Hi Shrikant,
Questions related to the use of MongoDB (i.e. your question) are better sent to mongodb-user group. This group (mongodb-dev) is for discussion for/by/about developers/development/code of MongoDB.
how do I get it without hardcoding “A”, “B”, “C” in the aggregation pipeline.
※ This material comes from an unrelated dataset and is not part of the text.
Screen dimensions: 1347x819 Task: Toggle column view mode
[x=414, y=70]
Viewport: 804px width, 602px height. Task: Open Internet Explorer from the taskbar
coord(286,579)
My key value pairs are going to get bigger and is variable for given id
You can utilise new aggregation operator $arrayToObject
(SERVER-18794) which currently is in MongoDB development version v3.5.5, and soon to be back-ported to v3.4.x.
For example, you can restructure your schema:
{
"restaurantid" : NumberInt("1"),
"Properties" : [
{ "k" : "A", "v" : NumberInt("25") },
{ "k" : "B", "v" : "StringValue" },
{ "k" : "C", "v" : ISODate("2017-02-09") }
]
}
Then you can utilise example aggregation pipeline below:
db.collection.aggregate(
[
{$project:{"tmp":{$arrayToObject:"$Properties"}, "restaurantid":"$resturantid"}},
{$addFields:{"tmp.restaurantid":"$restaurantid"}},
{$replaceRoot:{newRoot:"$tmp"}}
]);
See also $replaceRoot and $addFields. Depending on your use case, you could also take advantage of MongoDB flexible schema and reconsider your document model.
If you have further questions, please post a new discussion on mongodb-user group.
I am new bee in MongoDB
I’d recommend to enrol in one of the free online courses at MongoDB University especially M101 or M102 to find out more about MongoDB.
Regards,
Wan.